Uang Baru Ditolak Warga, Perlu Sosialisasi Intensif

1 140

TANGSEL, PenaMerdeka – Uang rupiah baru belum beredar secara luas di masyarakat. Kondisi ini dikhawatirkan akan membuat mereka ragu menggunakan sejumlah pecahan uang baru . Perlu adanya sosialisasi hingga ke lapisan bawah sehingga masyarakat paham dan yakin dengan pecahan rupiah yang asli atau tidak.

Maryani, warga Pamulang mengaku dirinya terkejut saat akan berbelanja kebutuhan pokok di sebuah warung kecil. Pemilik warung menolak pecahan Rp100 ribu karena dianggap palsu.

”Saya belanja gula dan kopi. Saat bayar dengan uang senilai  Rp100 ribu baru ditolak pemilik warung. Tidak mau dibayarkan dengan  uang baru pecahan Rp 100 ribu,”katanya, saat ditemui di Jalan Siliwangi, Pamulang, Rabu (18/1).

Dirinya juga heran dengan sikap pemilik warung tersebut. Ia akhirnya menukarkan pecahan Rp100 ribu dengan yang lama supaya pemilik warung menerima.

”Padahal sosialisasi rupiah kan sudah diberitahukan oleh pemerintah. Kenapa masih ada masyarakat yang meragukan pecahan yang notabene resmi,” ujarnya.

Suci, warga lainnya mengaku belum pernah melihat ataupun memegang pecahan rupiah baru. ”Sering ambil uang di Anjungan Tunai Mandiri (ATM). Uangnya juga masih pecahan lama,” kata karyawan swasta tersebut.

Peredaran pecahan rupiah baru, juga belum merata. Masih banyak masyarakat menganggap pecahan mata uang baru untuk dikoleksi saja. Sebab, perdarannya belum luas ke masyarakat.

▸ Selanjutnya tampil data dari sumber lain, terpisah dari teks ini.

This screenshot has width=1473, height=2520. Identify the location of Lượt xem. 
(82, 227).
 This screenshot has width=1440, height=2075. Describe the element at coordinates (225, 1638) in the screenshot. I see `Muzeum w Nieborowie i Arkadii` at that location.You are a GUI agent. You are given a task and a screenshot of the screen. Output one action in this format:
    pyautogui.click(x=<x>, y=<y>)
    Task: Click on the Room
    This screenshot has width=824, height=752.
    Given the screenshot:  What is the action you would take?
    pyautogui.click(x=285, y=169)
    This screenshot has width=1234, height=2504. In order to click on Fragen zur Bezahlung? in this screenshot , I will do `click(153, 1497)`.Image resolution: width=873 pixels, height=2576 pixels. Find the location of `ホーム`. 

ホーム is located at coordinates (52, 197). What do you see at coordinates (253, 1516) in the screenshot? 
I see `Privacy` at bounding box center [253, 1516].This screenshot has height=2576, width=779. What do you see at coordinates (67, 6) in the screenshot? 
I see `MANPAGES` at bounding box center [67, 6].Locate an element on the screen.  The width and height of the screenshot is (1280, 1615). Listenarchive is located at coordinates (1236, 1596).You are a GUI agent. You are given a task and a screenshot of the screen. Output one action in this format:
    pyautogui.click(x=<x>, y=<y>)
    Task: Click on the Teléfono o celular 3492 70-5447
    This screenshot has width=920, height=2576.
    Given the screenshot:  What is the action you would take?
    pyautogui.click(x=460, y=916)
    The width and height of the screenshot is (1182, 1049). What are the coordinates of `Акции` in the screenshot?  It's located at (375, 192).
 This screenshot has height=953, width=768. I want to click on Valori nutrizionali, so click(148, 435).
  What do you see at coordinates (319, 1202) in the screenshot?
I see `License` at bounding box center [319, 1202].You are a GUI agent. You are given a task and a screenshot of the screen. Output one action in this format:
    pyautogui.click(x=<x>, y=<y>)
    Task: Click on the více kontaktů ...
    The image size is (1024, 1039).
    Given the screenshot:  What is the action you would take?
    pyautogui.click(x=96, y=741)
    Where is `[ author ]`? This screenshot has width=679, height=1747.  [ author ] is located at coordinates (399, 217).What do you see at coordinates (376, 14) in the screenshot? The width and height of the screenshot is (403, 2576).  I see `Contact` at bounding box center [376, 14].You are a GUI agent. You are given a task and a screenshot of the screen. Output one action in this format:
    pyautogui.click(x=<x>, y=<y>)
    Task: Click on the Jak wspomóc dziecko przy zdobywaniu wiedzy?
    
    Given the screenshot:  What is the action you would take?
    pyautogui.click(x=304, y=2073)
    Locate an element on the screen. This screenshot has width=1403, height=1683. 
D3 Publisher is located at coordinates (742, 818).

”Saya sudah pegang pecahan baru, Rp5 ribu dan Rp100 ribu. Tapi masih dikoleksi. Belum digunakan untuk belanja, masih pake uang lama dulu,” ucap Angga warga Serpong tersebut.

Dosen Hukum Universitas Pamulang, Suhendar mengatakan dirinya juga belum memegang uang pecahan baru, meskipun sudah satu bulan dirilis oleh pemerintah pusat. Semestinya, pemerintah harus melakukan sosialisasi agar tidak ada permasalahan dalam realitasnya dimasyarakat.

”Saya menyayangkan minimnya sosialisasi sehingga kebijakan uang baru ini justru menimbulkan masalah baru. Selain sosialisasi dari media sosial, pemerintah juga harus melakukannya ke kepada masyarakat,” ucapnya.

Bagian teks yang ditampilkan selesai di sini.